Mean of Injury Severity Score (ISS) was measured 23.12 ± 9.85 and 19.22 ± 8.09 in Pelvic Pack group and PPP plus external fixator group, respectively. This score was approximately similar to Schweigkofler et al. (15). Mean of hospital stay was not significant between two different types of operations. Malik et al reported the hospital stay more than 9 days for their cases. This study estimated the length of hospital stay less than our study (16). The patients in Malik study were managed by fixator and it may be the cause of difference between its hospital stay and ours. There was no significance between types of surgery and changing in values of BUN and creatinine. Some studies (17, 18) reported the acute kidney injury as an important complication in pelvic fracture who are unstable, but because of operation in all of patients in our study the prevalence of AKI was rare.
There was a significant difference between groups (P-Value = 0.017, LR = 6.42) in according to mortality rate. This result shows that using Pre-peritoneal packing with external fixator is more effective to decrease mortality rate in comparison with pre-peritoneal packing alone. In case group, the patients divided into two groups according to the time of external fixator replacement. In 6 patients the external fixator was placed within 2 days and in 16 ones the surgery was done after 2nd day of admission. One Mortality was reported in patients who were treated by external fixator within first 48 hours of admission, while it was not reported in cases who treated after 48 hours of admission.

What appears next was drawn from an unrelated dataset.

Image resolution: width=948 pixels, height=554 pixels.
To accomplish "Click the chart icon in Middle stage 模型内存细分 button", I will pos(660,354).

Cothren and et al. declared that PPP is a fast manner for preventing hemorrhagic shock due to pelvic fracture and this treatment can be completed by angiography. Need of blood and its production transfusion and mortality rate was dramatically decreased after this type of surgery (4). Guthrie et al. mentioned that embolization via angiography was not a rapid way to control homeostasis in some medical centers and pelvic packing is able to decrease blood loss. Packing may be placed either retroperitoneal or pre-peritoneal. They believed that using external fixator can magnify the effects of packing in bleeding control (19).

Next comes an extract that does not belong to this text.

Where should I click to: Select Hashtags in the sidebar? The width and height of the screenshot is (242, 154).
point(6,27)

Ertel et al. reported 20 patients with unstable situation due to pelvic fracture because of multiple trauma in a prospective investigation. They used hemoglobin, hematocrit and lactate to compare hemorrhagic shock in these patients. They found that pelvic packing with external fixator placement can be a more useful method to control bleeding (20). Roman Pavic and et al. concluded that the most effective therapeutic method for treatment of pelvic fracture is using external fixator or C-Clamps for immobilization. They declared that embolization can be used if these methods do not work (21). Artoni et al reported that Pelvic fractures due to multiple trauma which was managed by early surgical operation can be more effective and has less reduction in quality of life (22). This study was different about our study; they believed that early surgery as soon as possible can affect outcomes, while mortality was not reported in patients who were operated after 48 hours. This maybe because of using pack cell and hydration in our management which may better the outcome and decrease the mortality rate.
VTE was reported 12% and 4.5% in PPP group and PPP plus fixator ones, respectively. There was not significant in VTE reports, too. Many studies mentioned that VTE is a prevalent complication among individuals who had hemodynamic instability due to pelvic fracture (23, 24). In this study common morbidity and mortality rate of two different therapeutic approaches were investigated in patients with pelvic fracture and unstable hemodynamic state. AKI, infection and VTE were not significantly different between two types of treatment. Our study declared that pre-peritoneal pelvic pack with external fixator was more effective in decreasing mortality rate in comparison to pre-peritoneal pelvic pack without any fixator. The investigation did not mention the best time for place external fixator. According to data from our study and similar investigations which were discussed above, using external fixator along with pre-peritoneal packing can be more useful in controlling blood loss and decreasing mortality rate. One of our unique methodology was dividing placement of external fixator into two groups; within 48 hours and after 48 hours. Results did not show any relation between time of fixation and mortality rate.